Segment Start: AVAILABLE DATA

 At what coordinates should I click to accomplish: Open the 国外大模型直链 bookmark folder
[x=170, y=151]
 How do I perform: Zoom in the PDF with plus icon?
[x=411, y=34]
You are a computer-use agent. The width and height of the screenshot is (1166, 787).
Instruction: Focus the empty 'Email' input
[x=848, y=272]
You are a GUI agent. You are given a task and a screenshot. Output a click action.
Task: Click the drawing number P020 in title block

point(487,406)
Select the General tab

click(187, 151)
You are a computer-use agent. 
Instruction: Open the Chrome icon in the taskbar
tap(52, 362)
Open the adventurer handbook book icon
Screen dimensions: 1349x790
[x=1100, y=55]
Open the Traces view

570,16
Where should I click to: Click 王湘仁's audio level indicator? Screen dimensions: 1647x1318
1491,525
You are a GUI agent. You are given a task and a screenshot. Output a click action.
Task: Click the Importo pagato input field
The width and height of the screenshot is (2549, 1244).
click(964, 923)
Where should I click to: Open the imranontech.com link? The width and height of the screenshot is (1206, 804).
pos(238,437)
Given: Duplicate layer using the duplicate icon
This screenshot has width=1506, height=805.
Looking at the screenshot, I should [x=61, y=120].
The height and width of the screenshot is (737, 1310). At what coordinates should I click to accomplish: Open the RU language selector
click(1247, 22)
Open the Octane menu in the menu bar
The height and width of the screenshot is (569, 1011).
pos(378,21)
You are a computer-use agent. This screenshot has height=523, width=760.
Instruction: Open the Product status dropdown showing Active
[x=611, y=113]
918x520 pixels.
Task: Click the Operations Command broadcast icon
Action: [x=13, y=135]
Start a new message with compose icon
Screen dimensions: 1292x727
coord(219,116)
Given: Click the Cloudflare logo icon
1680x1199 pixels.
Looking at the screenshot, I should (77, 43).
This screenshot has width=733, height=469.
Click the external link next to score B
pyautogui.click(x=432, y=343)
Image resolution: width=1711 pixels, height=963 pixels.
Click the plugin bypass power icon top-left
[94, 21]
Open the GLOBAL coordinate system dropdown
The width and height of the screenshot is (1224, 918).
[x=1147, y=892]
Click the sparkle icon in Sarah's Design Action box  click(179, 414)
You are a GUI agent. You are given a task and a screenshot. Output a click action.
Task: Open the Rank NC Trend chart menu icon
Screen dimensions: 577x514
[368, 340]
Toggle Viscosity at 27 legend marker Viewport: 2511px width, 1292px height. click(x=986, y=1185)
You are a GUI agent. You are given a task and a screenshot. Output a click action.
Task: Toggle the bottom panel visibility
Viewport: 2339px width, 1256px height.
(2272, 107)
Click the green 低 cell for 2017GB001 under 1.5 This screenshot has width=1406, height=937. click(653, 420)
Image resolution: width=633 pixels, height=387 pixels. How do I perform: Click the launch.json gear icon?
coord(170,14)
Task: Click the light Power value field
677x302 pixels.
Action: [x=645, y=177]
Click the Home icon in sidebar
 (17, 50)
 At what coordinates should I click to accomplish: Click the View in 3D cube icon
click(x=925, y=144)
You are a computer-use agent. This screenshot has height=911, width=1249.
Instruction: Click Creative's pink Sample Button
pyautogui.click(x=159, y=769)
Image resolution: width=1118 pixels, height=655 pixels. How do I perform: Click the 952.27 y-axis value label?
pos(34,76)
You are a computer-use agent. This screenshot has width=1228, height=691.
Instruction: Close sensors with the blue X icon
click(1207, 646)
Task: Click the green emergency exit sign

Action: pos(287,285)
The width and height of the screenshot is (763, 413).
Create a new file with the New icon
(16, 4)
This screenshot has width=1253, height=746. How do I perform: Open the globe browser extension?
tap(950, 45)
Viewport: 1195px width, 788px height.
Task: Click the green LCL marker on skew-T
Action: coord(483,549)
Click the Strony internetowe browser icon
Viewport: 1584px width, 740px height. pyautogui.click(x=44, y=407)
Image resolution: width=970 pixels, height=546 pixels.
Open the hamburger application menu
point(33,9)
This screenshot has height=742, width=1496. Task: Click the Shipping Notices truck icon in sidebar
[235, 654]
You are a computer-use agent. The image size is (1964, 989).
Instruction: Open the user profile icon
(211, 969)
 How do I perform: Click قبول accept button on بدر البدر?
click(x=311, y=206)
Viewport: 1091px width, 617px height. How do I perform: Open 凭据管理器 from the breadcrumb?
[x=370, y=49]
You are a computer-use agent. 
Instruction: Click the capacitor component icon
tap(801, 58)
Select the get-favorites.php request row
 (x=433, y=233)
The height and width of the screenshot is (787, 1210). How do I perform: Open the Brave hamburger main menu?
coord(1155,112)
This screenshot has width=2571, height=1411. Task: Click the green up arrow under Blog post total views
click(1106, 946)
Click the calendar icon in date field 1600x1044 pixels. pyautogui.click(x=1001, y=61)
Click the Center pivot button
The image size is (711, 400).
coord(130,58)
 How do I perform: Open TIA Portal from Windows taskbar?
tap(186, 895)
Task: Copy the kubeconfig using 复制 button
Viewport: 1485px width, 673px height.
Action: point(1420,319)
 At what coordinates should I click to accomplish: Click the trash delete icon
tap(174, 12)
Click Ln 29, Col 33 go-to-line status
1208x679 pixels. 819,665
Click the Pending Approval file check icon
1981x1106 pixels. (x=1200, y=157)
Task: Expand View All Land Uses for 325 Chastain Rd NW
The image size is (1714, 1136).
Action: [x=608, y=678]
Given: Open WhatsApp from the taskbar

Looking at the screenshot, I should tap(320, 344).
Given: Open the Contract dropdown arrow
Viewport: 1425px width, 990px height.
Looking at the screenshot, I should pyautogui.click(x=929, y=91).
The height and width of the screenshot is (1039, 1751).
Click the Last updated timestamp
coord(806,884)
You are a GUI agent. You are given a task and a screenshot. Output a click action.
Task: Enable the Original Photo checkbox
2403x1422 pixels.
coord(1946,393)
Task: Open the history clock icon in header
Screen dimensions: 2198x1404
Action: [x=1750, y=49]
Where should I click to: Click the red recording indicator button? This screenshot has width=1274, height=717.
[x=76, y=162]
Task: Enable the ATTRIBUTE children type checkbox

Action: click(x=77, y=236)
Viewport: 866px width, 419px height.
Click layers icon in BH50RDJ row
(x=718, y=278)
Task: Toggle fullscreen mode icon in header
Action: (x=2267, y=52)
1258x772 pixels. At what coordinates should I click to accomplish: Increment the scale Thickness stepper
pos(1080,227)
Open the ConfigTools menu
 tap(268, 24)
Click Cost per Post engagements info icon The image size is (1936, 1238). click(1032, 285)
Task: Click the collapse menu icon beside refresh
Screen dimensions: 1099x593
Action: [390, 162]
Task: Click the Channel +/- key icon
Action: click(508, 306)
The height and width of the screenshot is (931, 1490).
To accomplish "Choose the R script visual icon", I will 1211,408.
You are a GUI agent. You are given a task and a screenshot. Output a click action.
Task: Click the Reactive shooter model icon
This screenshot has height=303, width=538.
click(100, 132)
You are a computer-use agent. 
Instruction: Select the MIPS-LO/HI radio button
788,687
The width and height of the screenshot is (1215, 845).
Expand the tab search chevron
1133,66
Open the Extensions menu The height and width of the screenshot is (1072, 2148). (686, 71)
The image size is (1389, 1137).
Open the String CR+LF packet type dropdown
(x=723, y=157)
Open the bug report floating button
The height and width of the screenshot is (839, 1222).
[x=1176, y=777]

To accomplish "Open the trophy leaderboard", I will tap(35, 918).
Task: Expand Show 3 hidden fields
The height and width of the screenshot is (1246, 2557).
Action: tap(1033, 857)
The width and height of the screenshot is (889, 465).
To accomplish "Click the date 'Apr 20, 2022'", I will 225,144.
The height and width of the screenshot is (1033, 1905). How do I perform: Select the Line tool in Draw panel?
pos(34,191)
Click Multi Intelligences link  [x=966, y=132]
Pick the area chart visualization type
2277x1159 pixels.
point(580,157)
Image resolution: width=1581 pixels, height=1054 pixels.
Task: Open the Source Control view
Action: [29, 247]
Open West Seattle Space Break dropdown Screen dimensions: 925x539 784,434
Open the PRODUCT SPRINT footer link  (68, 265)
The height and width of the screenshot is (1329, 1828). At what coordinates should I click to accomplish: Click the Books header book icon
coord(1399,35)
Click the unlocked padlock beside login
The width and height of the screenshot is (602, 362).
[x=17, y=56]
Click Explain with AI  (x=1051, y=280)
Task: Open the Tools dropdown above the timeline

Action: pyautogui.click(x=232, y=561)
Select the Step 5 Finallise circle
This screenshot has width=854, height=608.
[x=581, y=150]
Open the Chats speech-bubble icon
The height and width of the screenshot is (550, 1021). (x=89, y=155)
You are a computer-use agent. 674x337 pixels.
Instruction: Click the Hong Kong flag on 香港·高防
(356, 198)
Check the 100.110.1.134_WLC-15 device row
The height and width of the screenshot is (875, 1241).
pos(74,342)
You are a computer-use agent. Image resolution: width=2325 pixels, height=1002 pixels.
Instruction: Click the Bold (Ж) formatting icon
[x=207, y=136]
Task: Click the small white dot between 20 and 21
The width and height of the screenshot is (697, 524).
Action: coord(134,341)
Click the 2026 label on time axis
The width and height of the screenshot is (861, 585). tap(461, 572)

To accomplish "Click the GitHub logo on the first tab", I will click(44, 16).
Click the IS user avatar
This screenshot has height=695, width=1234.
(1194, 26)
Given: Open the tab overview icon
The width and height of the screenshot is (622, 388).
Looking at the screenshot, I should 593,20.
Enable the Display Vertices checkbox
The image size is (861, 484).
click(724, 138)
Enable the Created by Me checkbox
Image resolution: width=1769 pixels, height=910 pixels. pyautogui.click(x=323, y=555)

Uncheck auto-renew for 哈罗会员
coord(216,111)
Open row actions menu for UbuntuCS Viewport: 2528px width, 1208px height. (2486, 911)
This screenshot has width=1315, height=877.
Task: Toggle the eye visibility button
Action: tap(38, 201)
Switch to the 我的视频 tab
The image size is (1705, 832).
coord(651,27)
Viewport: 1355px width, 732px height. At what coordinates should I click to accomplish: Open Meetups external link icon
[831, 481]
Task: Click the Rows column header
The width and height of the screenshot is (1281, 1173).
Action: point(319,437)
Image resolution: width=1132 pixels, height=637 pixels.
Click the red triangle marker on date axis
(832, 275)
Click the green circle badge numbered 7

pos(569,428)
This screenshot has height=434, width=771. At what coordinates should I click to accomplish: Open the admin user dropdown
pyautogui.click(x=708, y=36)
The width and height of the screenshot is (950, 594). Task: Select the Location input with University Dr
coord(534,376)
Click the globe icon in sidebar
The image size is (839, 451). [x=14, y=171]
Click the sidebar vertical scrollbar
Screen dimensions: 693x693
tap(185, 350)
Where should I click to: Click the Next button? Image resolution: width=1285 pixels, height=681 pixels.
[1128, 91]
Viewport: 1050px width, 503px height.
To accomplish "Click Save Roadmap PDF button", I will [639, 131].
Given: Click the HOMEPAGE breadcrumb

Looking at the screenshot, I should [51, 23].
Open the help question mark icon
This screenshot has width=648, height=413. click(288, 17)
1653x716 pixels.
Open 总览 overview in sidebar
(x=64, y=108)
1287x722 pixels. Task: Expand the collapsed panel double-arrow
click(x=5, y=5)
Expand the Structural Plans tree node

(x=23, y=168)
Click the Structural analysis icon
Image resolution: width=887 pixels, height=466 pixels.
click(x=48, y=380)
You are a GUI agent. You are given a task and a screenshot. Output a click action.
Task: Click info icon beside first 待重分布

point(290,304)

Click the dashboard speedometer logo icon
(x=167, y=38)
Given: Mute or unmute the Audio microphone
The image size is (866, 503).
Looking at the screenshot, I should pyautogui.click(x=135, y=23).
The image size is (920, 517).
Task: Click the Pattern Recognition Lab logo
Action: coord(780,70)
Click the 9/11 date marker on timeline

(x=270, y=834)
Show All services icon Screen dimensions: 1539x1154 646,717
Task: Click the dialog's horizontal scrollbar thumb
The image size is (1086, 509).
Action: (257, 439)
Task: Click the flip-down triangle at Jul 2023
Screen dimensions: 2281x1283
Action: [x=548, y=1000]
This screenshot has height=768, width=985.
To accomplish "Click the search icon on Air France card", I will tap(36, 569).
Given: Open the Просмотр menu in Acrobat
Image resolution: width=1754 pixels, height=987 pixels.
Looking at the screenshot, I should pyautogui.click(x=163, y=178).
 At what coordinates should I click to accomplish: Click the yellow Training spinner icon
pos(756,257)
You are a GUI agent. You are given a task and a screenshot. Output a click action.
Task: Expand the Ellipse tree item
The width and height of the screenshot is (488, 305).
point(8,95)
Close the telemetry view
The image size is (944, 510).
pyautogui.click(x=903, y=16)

Segment End: AVAILABLE DATA

■ WHAT YOU ARE ASKED TO DO: Go back to the listing above. Copy word for word the lines from the one with "Task: Click the small" through the one with "Given: Open the tab overview icon", and nothing more.

■ WORKED SOLUTION:
Task: Click the small white dot between 20 and 21
The width and height of the screenshot is (697, 524).
Action: coord(134,341)
Click the 2026 label on time axis
The width and height of the screenshot is (861, 585). tap(461, 572)

To accomplish "Click the GitHub logo on the first tab", I will click(44, 16).
Click the IS user avatar
This screenshot has height=695, width=1234.
(1194, 26)
Given: Open the tab overview icon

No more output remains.